Sebuah artikel Global Times minggu lalu juga menyatakan bahwa yang paling dibutuhkan perekonomian Tiongkok saat ini adalah kepercayaan diri. Pengumuman penurunan suku bunga menunjukkan tekad pemerintah untuk mendukung perekonomian.

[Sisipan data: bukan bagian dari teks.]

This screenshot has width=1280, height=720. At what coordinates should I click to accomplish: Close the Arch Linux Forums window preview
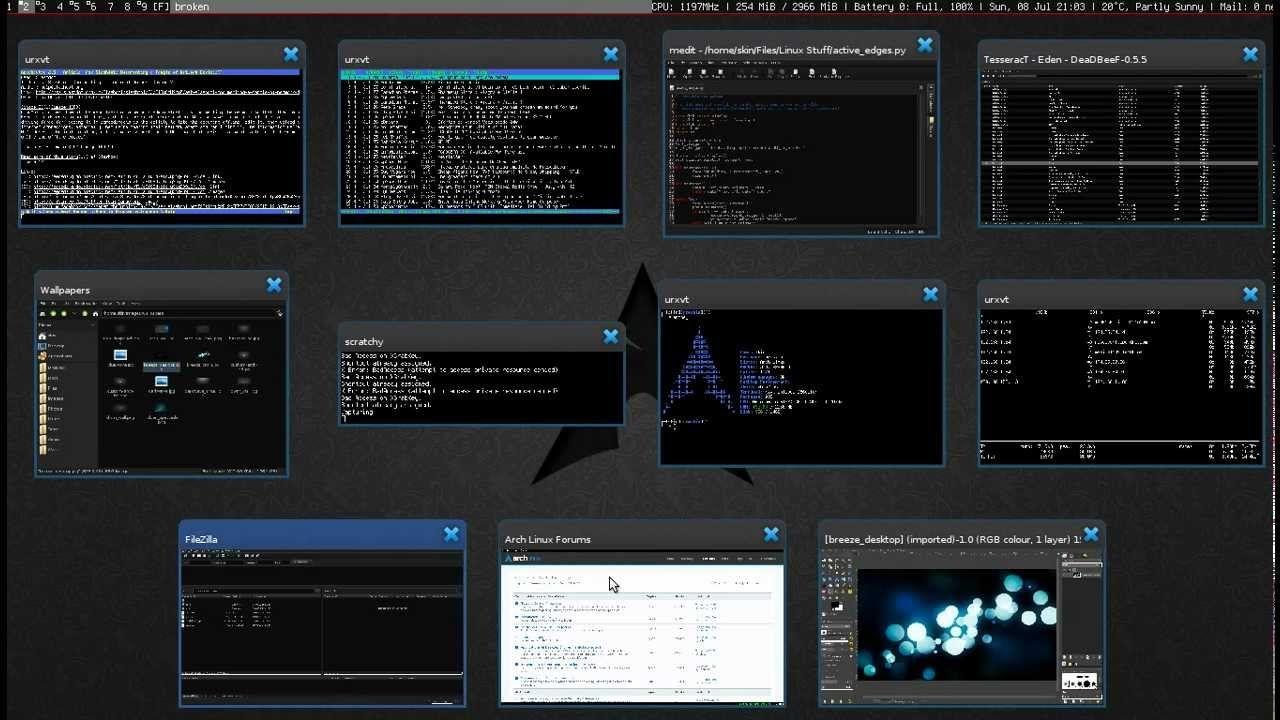tap(771, 535)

Global Times mengakui bahwa Tiongkok menghadapi banyak tantangan, seperti pemulihan ekonomi global yang melemah dan pertumbuhan domestik yang tidak seimbang. Masalah-masalah baru yang muncul pada paruh pertama tahun ini telah mempersulit manajemen makro otoritas negara. Namun, mereka menyatakan bahwa "ekonomi Tiongkok sedang pulih secara bertahap" dan negara tersebut "memiliki cukup instrumen untuk mempertahankan pertumbuhan yang stabil", misalnya, dengan menurunkan suku bunga.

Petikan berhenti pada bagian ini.